Geremie Hoff, 56, of suburban Creve Coeur, sued Elizabeth Arden's Salon at Saks Fifth Avenue in Plaza Frontenac for emotional distress, depression, counseling and lost income.
According to testimony, Hoff went to the salon Aug. 9, 2001, seeking to have her curly hair straightened. She was going on a float and camping trip and wanted a style that would be easy to maintain.
Stylist Reye Hudson, who is still with the salon but was not named a defendant in the suit, applied a hair relaxer, then washed Hoff's hair several times and put her under a dryer.
The stylist said Hoff seemed surprised but not displeased by the straightness of her hair and the new cut.
Hoff testified that clumps of hair came loose that night, and her resulting bald spots and brittle hair made her depressed and reclusive.
Her daughter testified about Hoff's emotions, as did a psychiatrist and counselor.
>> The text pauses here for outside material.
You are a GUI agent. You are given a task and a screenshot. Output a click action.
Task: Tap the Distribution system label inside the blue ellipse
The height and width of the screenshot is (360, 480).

Hoff's attorney, Paul Devine, said she was so distressed she retired early from teaching at the University of Missouri-St. Louis, He said she also stopped guiding tours to Italy.
Defense attorney Lawrence Hartstein said Hudson skipped the strand test, to see how Hoff's hair would react to the product, but that the stylist could judge who needed one based on her 30 years of experience.
He noted that Hoff didn't retire until nearly a year later, after her hair returned. He said her tour business would have suffered anyway, following the terrorist attacks of Sept. 11. And he discounted the counselor and the psychiatrist as only repeating what Hoff told them.
The St. Louis County jurors said after the verdict that the case was unusual, but they felt they adhered to the law by finding the stylist negligent for failing to test a strand of Hoff's hair before applying the product. They did not describe how they arrived at the $6,000 figure.
Hoff sought compensation of at least $25,000 but never specified an exact amount. Her lawyer said her damages included nearly $45,000 in lost income alone.